Why the Minister sought to have children enter kinder at 3.5 years of age is a mystery as other options exist.

Until Tasmania moves to the national average starting age of 4.5, any comparison of our NAPLAN results with other states will continue to be tainted and if we are genuine in wanting to improve retention levels at year 12 our students must not continue to be six months older than those elsewhere. They finish year 12 at an age of up to 18 years 11 months compared to 18 years 5 months elsewhere.

Does anyone think a student will want to be studying year 12 in a classroom at Oatlands a month away from turning 19?

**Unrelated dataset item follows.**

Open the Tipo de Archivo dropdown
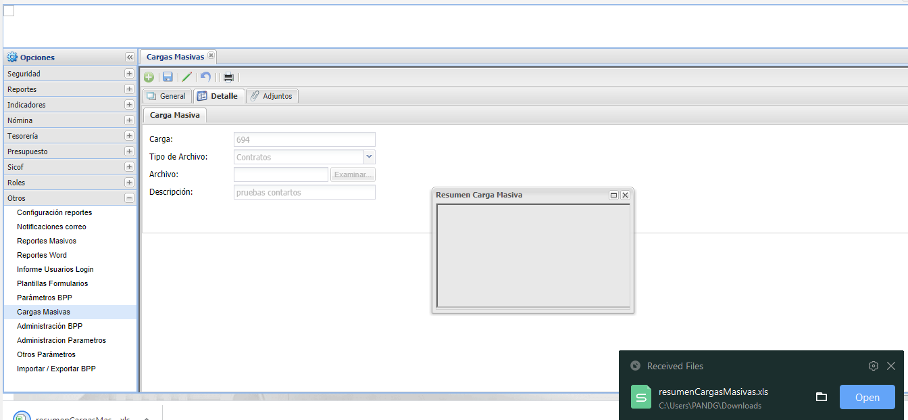 (x=369, y=157)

The Government must stick to its task as there has never been any criticism levelled by anyone of the Minister’s goal. It was always the lowering of the entry age for kindergart­en students that was untenable.

The solution would be to stagger the enrolment of 3.5 year old children into kindergart­en from the time they turn four. Other states, NSW for instance, have progressiv­e enrolments as birthdays are reached.

The range of ages now entering kinder is a full 12 months and children born in January need to wait a full year before enrolling. The model I propose would see the normal enrolment requiremen­t retained (four at January 1) with progressiv­e further enrolments as a child reaches their fourth birthday up until June 30. Enrolments would then cease for the year. This latter group would benefit from six to 12 months of schooling that they do not currently receive. This cohort would lead to only a one-year bulge for entry into prep with the minimum age being 4.5. This is as it would have been under the Minister’s model.

The following year’s kinder enrolment group will contain only a half of what we would normally have now (as the rest are going into prep) and will have their entire intake year completed by June 30 as children turn four and become eligible for enrolment. The effect on the play-based early education sector would be reduced by 25 per cent from what was proposed by the Minister and whatever reduction in employment predicted would be more than made up from the increase in employment within schools.

The Minister and Tasmania would accomplish what we must have, national comparativ­e ages through 12 years of schooling and those students born after January 1, who currently just miss out on enrolment in kinder, having not turned four, will receive up to an additional six months of earlier kinder enrolment. None will commence kinder before they reach four.

If we miss this chance, we will never see our children taught at national equivalent ages as they move across states. It must be done and the $10.5 million funding per year needed for it to occur needs to be retained or replaced and used for the purpose it was intended.

With the euphoria surroundin­g the Minister’s reversal of his position, it is worth contemplat­ing what the feeling would have been had there never been a proposal to lower the starting age and instead an announceme­nt that an additional $10.5 million per year would be provided to support play-based early learning centres. There would have been an outcry. The compulsory sectors are in desperate need of more funds as they want the Government to address the special needs crisis, the underfundi­ng of high schools, the loss of the pathway planners, the trimming of specialist music in primary schools and the burgeoning workloads of teachers. I know what the feelings of those working in the public system would be as the $10.5 million per year would employ 120 teachers permanentl­y or build the premier’s mooted inner city school using only two years of the funding.

Being six months out from an election and within days of finding out that a poll of 1000 Tasmanian adults showing 76 per cent oppose lowering the voluntary school starting age to 3.5 are not good enough reasons for the Minister to abandon his goal.

Terry Polglase is a former Australian Education Union state president and past principal of Bowen Road Primary and Tasman District Schools.